I will admit, they were funny together — not because they told jokes, but because they treated absurdities as usual.
There are moments in human courtship when you can feel the kaleidoscope turn. One pattern vanishes, another blooms. For them, it happened in the museum’s mirrored corridor—an installation meant to demonstrate symmetry, reflection, and the statistical improbability of identical lives.
They stood there, facing each other, and the mirrors multiplied their images into infinity. Except… as I watched, I saw something peculiar: in one reflection, they kissed. In another, they walked away in opposite directions. And in yet another, they stood still, gazing but not moving — as though action itself had failed to load.
Adrian noticed her staring at their infinite copies.
“Which do you prefer?” he asked.
She said softly, “The one where we walk toward each other forever, but never arrive.”
He raised an eyebrow, amused. “That sounds terrible.”
“It might be,” she murmured, “but the longing would keep us alive.”
By now, the worlds were tugging at them. You could feel it — like static electricity before a storm. Their lives outside the museum were pulling them in separate directions, yet each conversation seemed reluctant to end.
One evening, as twilight washed the city in broken light, Adrian invited her to an observatory café on the edge of the river. A jazz trio played in the corner. They sat by the window, watching the lights blur into reflections.
“I think,” Adrian began carefully, “that you and I met before this life. Maybe many times. Maybe we’re just remembering.”

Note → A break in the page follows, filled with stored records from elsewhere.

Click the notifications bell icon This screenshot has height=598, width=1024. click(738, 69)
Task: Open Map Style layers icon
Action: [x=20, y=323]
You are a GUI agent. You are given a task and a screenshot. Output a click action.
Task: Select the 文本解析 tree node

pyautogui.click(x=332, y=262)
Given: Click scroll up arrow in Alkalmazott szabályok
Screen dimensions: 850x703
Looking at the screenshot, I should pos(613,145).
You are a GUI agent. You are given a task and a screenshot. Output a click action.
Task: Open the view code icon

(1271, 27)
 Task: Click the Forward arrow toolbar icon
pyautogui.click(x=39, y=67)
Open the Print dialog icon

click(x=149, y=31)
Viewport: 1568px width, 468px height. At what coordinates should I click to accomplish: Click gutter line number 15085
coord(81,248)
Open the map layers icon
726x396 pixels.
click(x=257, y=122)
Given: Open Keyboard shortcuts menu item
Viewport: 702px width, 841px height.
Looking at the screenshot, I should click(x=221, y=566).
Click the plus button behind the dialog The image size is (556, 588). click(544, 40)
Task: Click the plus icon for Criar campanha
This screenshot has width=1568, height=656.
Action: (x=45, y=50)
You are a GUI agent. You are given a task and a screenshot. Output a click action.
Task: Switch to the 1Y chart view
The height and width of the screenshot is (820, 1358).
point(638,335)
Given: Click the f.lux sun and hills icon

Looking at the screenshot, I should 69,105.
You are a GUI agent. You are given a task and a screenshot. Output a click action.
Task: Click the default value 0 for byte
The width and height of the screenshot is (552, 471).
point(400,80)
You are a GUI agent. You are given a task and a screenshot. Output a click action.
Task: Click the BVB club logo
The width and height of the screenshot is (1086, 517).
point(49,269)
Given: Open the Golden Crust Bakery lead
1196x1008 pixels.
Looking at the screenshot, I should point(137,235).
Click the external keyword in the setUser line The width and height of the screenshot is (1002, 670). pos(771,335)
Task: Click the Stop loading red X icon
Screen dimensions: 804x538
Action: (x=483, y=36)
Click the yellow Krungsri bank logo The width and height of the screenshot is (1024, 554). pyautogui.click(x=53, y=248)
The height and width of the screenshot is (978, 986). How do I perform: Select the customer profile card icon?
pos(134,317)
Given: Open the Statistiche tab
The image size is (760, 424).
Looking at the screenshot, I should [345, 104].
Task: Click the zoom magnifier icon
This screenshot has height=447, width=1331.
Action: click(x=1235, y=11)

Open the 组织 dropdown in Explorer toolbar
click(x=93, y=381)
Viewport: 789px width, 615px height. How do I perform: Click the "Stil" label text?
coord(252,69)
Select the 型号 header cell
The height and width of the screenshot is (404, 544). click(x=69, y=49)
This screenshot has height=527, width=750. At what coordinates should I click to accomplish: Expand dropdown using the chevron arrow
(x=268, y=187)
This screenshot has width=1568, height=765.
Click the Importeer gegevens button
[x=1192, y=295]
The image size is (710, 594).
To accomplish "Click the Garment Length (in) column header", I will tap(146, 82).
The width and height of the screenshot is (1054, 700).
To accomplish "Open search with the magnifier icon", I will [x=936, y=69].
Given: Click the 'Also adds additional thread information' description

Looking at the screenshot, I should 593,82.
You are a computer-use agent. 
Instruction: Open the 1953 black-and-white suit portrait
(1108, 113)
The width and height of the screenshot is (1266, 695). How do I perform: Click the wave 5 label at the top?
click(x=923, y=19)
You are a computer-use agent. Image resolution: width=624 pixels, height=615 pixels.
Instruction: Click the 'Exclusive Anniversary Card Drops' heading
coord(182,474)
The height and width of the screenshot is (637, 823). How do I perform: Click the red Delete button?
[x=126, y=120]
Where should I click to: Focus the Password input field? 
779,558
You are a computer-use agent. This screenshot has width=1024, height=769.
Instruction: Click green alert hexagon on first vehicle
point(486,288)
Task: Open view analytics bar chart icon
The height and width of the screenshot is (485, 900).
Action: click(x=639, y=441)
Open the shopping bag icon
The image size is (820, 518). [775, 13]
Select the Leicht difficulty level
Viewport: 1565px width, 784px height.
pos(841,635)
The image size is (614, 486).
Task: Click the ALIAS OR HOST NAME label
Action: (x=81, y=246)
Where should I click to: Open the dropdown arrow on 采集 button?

Liora looked at him for a long moment.
“That would explain the rain,” she said.
He laughed. “What rain?”
“The rain that falls when the borders start to fade,” she said. “Between imagining and real.”
And here is where the narrative splits.
That night, they walked together along the river. At a stone bridge, she stopped and turned to him. Their hands brushed — just brushed — and something warm passed through both of them, the kind of warmth you feel in a dream just before waking.
He leaned closer, as if to kiss her. But she only smiled and stepped back.
“You can’t hold onto the light once you touch it,” she said softly.
“Will I see you again?”
“You will,” she promised, “but not here.”
In the days that followed, they drifted apart — not from choice, but from the gentle erosion of practical life. Yet sometimes, in quiet moments, Adrian would feel the echo of her presence, as though some other reality had kept them together. And in her own life, Liora would occasionally glance across a crowded street and imagine his face in the distance, smiling that misplaced smile.
Neither forgot. The longing itself became a kind of companionship.
In this version, after the observatory meeting, Adrian walks her to the station. The night feels strange — overly quiet, as though the city has been temporarily paused.
They stand together under a flickering streetlamp. He wants to tell her something urgent, something that will seal this connection before reality rearranges. But no words will come.
She stares at him with those two-conversation eyes and says, “Not every world lets us meet. This might be the one that doesn’t.”
The train arrives. She steps aboard without looking back.
Adrian remains there until the train vanishes, listening to the lingering hum of its departure. But later, he cannot remember whether she was ever really there at all — or whether he had imagined her entirely.
And somewhere in the infinite mirrors of the kaleidoscope, there is a version in which they held hands, another in which they kissed, and another in which they turned away without recognition.
But this one — the reality I have just told you — he walks home alone under the rain, and the line between imagining and reality has dissolved into darkness.